Task: Retype the items exactly, from the start of the items through the line containing "point(1279,187)", inclusive.

#### Entries supplied ####

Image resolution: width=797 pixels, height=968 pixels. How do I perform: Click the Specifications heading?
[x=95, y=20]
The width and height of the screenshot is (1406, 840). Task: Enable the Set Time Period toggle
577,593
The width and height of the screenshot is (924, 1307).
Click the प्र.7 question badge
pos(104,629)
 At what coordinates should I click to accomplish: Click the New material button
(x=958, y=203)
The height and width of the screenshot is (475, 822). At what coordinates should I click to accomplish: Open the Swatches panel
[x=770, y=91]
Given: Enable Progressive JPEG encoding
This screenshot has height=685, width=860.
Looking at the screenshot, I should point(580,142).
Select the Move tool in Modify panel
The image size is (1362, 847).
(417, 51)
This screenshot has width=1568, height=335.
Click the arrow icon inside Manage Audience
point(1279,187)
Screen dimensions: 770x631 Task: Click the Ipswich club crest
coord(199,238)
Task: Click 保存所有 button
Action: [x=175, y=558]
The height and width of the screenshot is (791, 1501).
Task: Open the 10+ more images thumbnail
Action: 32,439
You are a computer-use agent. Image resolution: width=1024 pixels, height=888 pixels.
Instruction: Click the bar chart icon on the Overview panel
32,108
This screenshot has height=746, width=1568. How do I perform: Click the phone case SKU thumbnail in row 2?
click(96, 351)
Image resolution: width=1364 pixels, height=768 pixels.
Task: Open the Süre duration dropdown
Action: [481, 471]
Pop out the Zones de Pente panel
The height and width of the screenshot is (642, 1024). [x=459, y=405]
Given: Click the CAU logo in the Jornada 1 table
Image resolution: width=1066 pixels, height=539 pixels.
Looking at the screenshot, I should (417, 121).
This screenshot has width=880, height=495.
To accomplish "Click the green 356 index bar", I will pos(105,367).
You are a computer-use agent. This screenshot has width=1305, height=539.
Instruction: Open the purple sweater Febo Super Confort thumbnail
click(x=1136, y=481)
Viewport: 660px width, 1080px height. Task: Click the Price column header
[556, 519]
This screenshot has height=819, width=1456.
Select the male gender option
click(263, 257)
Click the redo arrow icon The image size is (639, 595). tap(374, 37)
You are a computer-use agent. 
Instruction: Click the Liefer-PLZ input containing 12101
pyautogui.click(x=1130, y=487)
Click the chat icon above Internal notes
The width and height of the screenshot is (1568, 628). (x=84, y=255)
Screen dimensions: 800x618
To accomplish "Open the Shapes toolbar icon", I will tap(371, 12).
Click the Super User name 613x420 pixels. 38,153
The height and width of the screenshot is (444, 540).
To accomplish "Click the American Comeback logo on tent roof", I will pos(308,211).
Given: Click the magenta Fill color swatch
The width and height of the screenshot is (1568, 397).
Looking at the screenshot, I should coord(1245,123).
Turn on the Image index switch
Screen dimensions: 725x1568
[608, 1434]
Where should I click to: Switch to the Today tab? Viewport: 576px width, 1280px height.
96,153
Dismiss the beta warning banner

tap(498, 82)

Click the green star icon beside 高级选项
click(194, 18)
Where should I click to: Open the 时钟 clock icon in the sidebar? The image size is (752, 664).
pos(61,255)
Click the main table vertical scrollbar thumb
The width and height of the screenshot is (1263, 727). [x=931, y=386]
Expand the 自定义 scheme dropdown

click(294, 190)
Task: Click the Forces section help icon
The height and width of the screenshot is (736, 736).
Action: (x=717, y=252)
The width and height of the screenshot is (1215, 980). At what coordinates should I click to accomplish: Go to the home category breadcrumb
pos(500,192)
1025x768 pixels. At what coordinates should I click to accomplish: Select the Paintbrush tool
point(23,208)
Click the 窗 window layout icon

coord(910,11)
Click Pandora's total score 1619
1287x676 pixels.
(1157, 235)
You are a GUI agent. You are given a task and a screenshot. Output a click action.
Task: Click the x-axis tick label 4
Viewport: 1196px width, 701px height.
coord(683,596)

####

Output of the exercise:
Image resolution: width=797 pixels, height=968 pixels. How do I perform: Click the Specifications heading?
[x=95, y=20]
The width and height of the screenshot is (1406, 840). Task: Enable the Set Time Period toggle
577,593
The width and height of the screenshot is (924, 1307).
Click the प्र.7 question badge
pos(104,629)
 At what coordinates should I click to accomplish: Click the New material button
(x=958, y=203)
The height and width of the screenshot is (475, 822). At what coordinates should I click to accomplish: Open the Swatches panel
[x=770, y=91]
Given: Enable Progressive JPEG encoding
This screenshot has height=685, width=860.
Looking at the screenshot, I should point(580,142).
Select the Move tool in Modify panel
The image size is (1362, 847).
(417, 51)
This screenshot has width=1568, height=335.
Click the arrow icon inside Manage Audience
point(1279,187)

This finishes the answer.